Destino da Alma

HLADKÝ, Vojtěch. The philosophy of Gemistos Plethon: Platonism in late Byzantium, between Hellenism and orthodoxy. Farnham: Ashgate, 2014.

As orações fúnebres à Despoina Cleope Malatesta e à Imperatriz Helena Dragaš, compostas em 1433 e 1450, constituem exemplos notavelmente inusitados das capacidades retóricas de Gemistos: após a recapitulação obrigatória da ascendência das homenageadas — inserida, como era seu costume, em um contexto mitológico e histórico mais amplo — e o elogio de suas virtudes, Gemistos surpreende seus ouvintes ou leitores com uma série de argumentos puramente racionais em defesa da imortalidade da alma, sem recorrer aos tradicionais motivos cristãos.

No Sobre Cleope, Gemistos recorda que a Despoina era oriunda da Itália — ocupada na Antiguidade pelos romanos, que conquistaram quase todo o mundo habitado —, elogia sua beleza e suas virtudes (prudência, temperança, clemência, honestidade, piedade, amor ao marido e nobreza) e registra sua conversão à Ortodoxia, identificando-se ele mesmo, ao menos formalmente, com ela.

Para mitigar o luto pela morte da Despoina, Gemistos desenvolve um argumento sobre a imortalidade da alma humana: se não houvesse nada imortal no ser humano, o desespero causado pela morte seria incurável, mas há em nós uma parte mortal e outra imortal — sendo esta última a parte principal, o que verdadeiramente somos —, e a parte mortal é como uma túnica ajustada à parte imortal.

Gemistos fundamenta a realidade da vida após a morte em dois argumentos convergentes: a antiquidade e universalidade da crença na imortalidade da alma, e a analogia entre o modo como todos os povos veneram o divino e o modo como veneram os mortos — tratando ambos como existentes e continuando em sua existência, e não como inexistentes.

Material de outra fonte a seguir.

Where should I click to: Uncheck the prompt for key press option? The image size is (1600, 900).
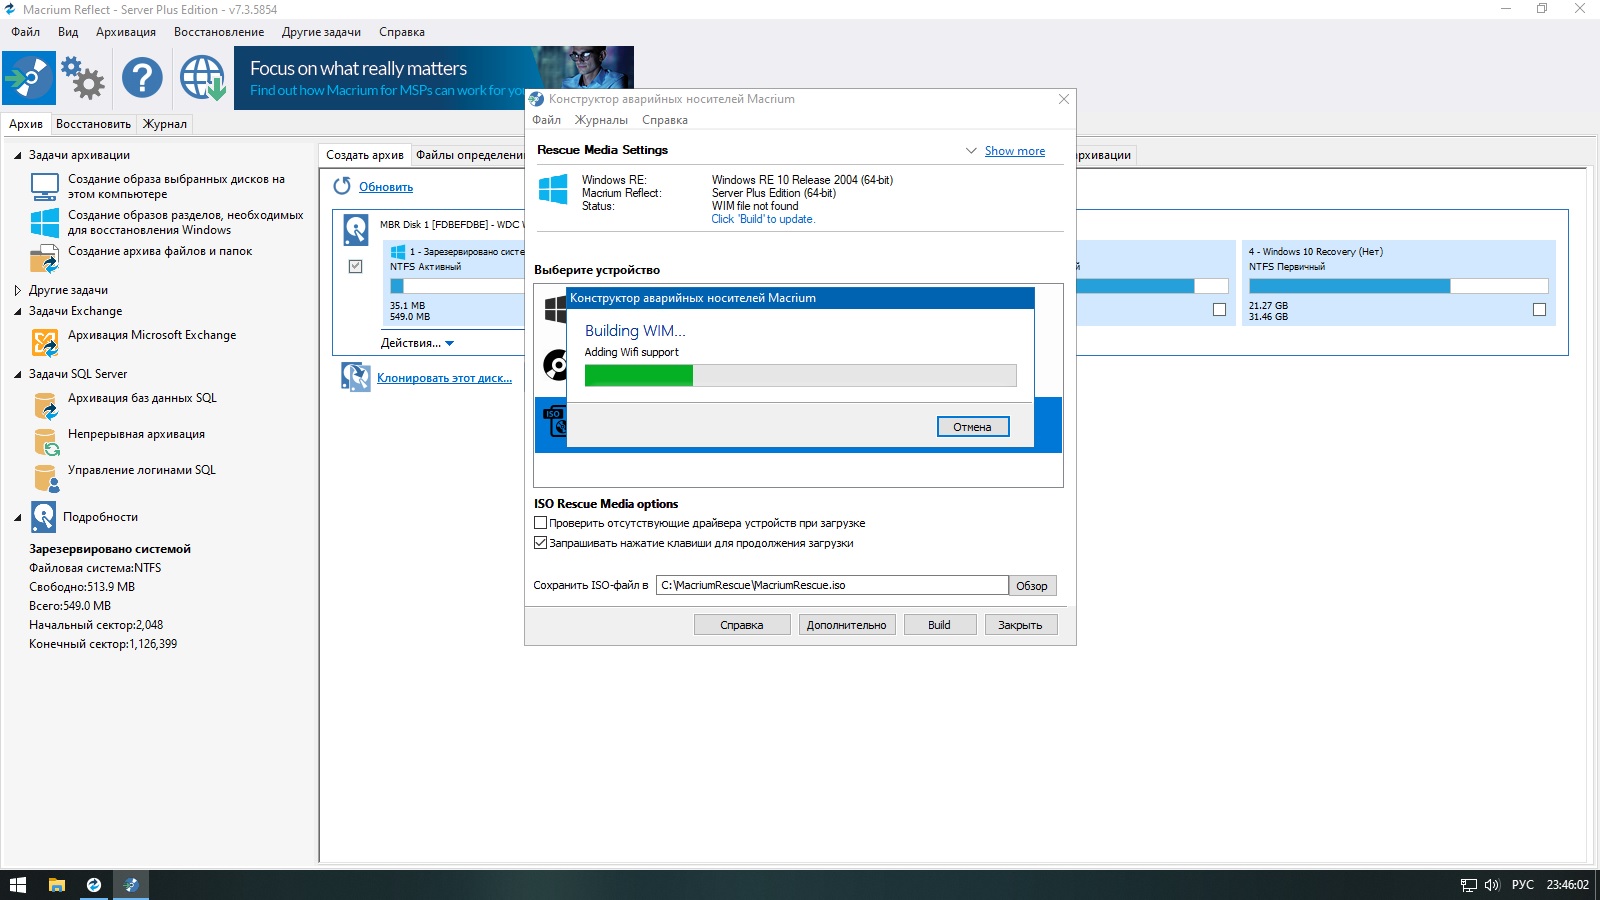tap(541, 543)
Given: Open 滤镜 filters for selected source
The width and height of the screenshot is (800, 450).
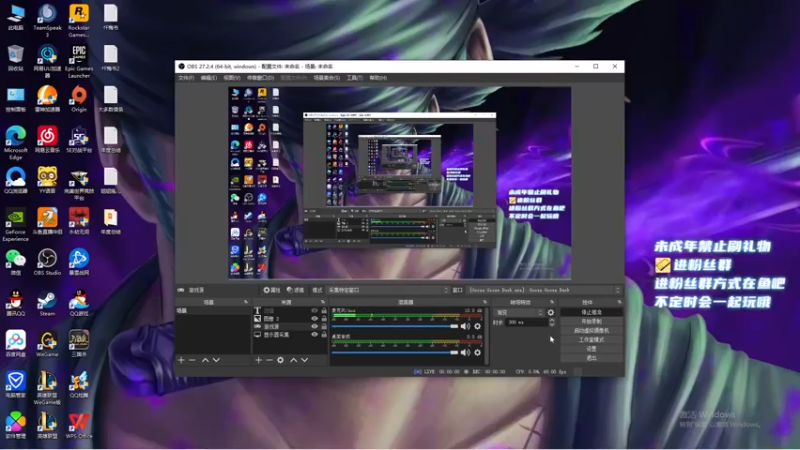Looking at the screenshot, I should pyautogui.click(x=295, y=290).

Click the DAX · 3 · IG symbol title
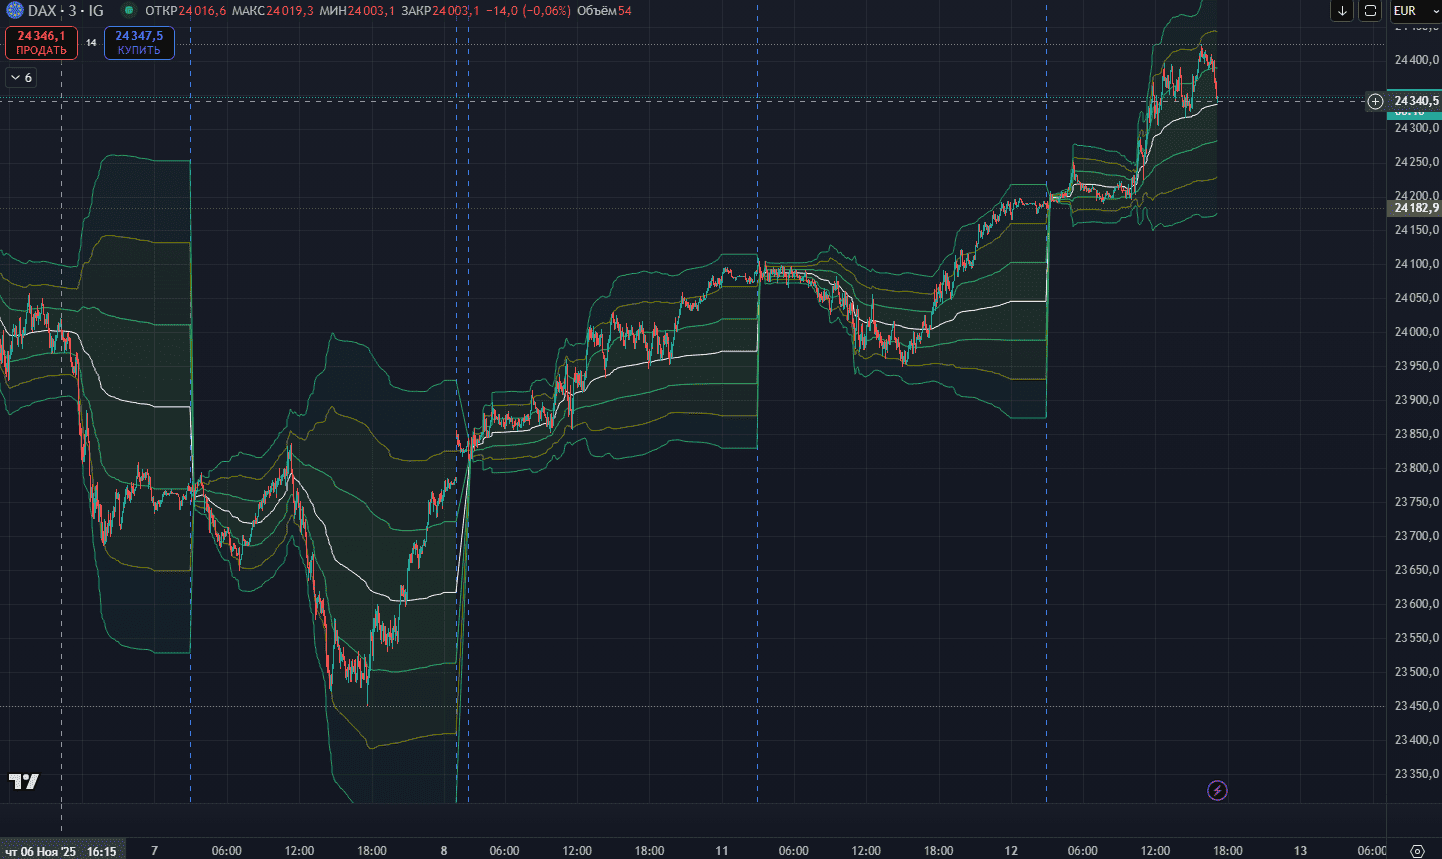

Gemistos reforça seu argumento com uma reflexão sobre o suicídio: nada deseja sua própria destruição, e os animais irracionais não se matam deliberadamente; a alma suicida ou considera que não lhe é mais proveitoso permanecer no corpo, ou está ao menos convencida de que o suicídio não lhe causará dano algum — e assim apenas se vai, deixando o corpo.

Na Oração Fúnebre a Helena, composta vinte anos depois, Gemistos retoma seu procedimento habitual de demonstrar a continuidade entre a Antiguidade e seu próprio tempo, descrevendo Helena como “trácia” — nome de uma tribo antiga que os bizantinos aplicavam aos povos eslavos dos Bálcãs, sendo Helena uma sérvia — e ressaltando a antiguidade e a importância histórica dos trácios.

No argumento sobre a imortalidade da alma desenvolvido no Sobre Helena, Gemistos sustenta que a morte deve ser entendida não como destruição total, mas como partida da “parte melhor e principal de nós (to ameinon te kai kyrioteron hemon)” para o lugar que lhe é próprio, e que a opinião contrária torna moralmente piores os que a adotam — pois se tornam medrosos diante da morte.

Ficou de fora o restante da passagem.